Le Niffru est un petit affluent du Cavu orienté Nord-Sud qui démarre de la crête du tronçon du GR20 Conca - Paliri vers 750m d'altitude et rejoint le fleuve un peu en aval de la confluence Sainte-Lucie - Mela vers 210m. Son originalité est due à la partie entre 510 et 270m où il parcoure un raide canyon rocheux entrecoupé de plusieurs ressauts formant cascades et pouvant suggérer des possibilités de canyoning.

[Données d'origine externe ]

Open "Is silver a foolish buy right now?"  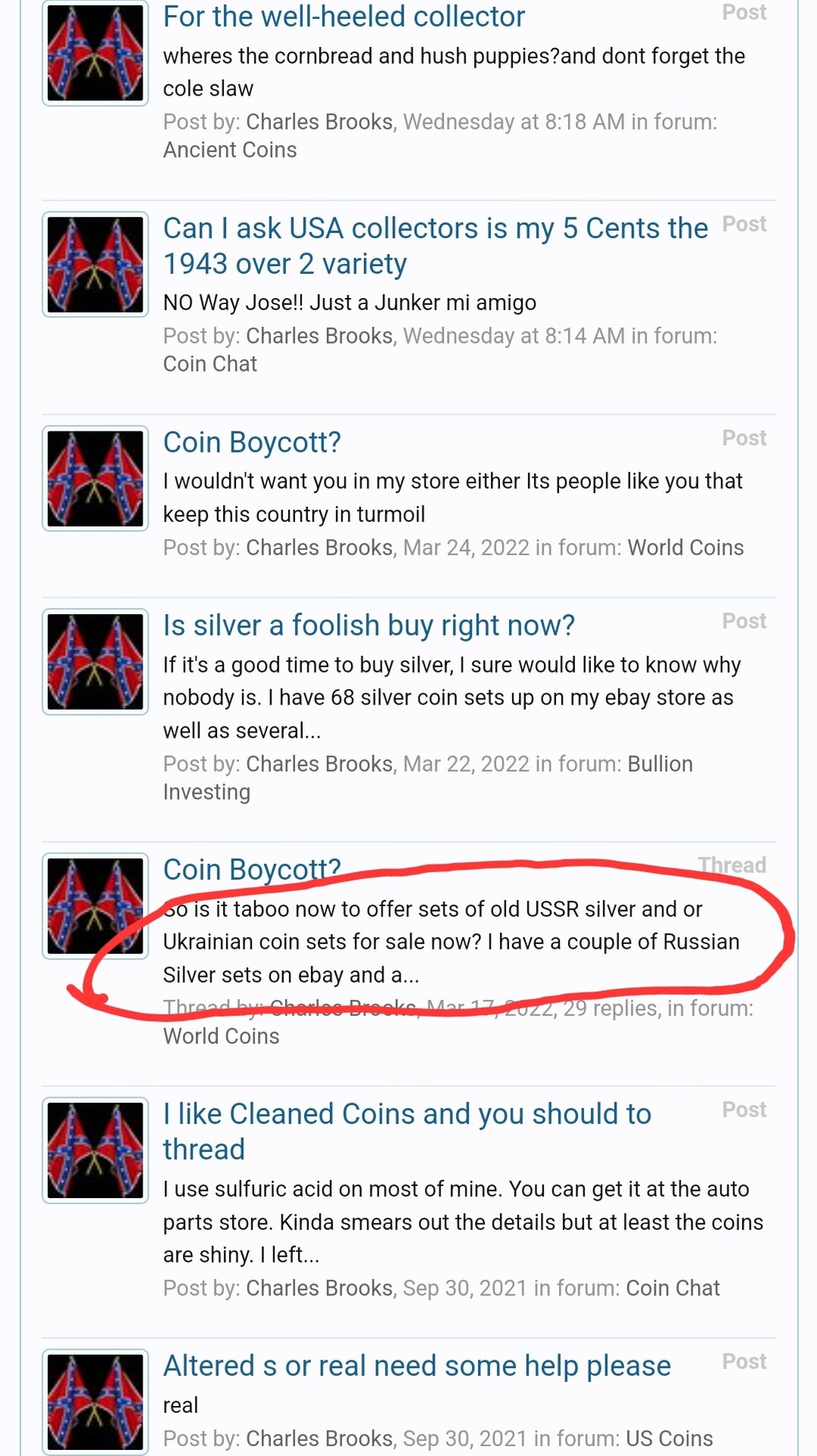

En examinant les anciennes cartes de la région (Plan Terrier et Cadastre Napoléon), on se demande si l'IGN ne s'est pas plantée en nommant "Niffru" le plus à l'Ouest des deux ruisseaux qui descendent de la crête du GR20 : sur les anciennes cartes, c'est celui à l'Est qui est appelé "Niffru" alors qu'il est sans nom sur la carte IGN et que celui de l'Ouest, appelé Niffru par l'IGN, est dénommé "ruisseau de la Punta dell'Ora" sur le Plan Terrier et "ruisseau de Teghie in Taglio" sur le Cadastre. Mais, quel que soit son nom, impossible pour les curieux de merveilles naturelles de ne pas apercevoir l'impressionnante entaille qu'il dessine dans le versant SE de la Punta di Lora, bien visible depuis la piste forestière RD de la Sainte-Lucie lorsqu'on la remonte en voiture.
Cela faisait un bout de temps que je l'avais remarqué depuis mon arrrivée à Sainte-Lucie en 2009, mais ce n'est qu'en octobre 2011 que je découvris le moyen de l'approcher par le haut en explorant une sente de chasseurs qui y montait depuis le sentier au bout de la piste du réservoir de Radichella (Cf. article du Blog Sentes de chasseurs du Haut-Cavu). Ensuite, il me fallait, soit trouver un partenaire pour le descendre en canyoning, soit le remonter en ravinisme solo pour voir si cela passait. Ce n'est que bien plus tard que je trouvai l'occasion d'essayer cette remontée, début juillet dernier, qui est relatée dans cet article.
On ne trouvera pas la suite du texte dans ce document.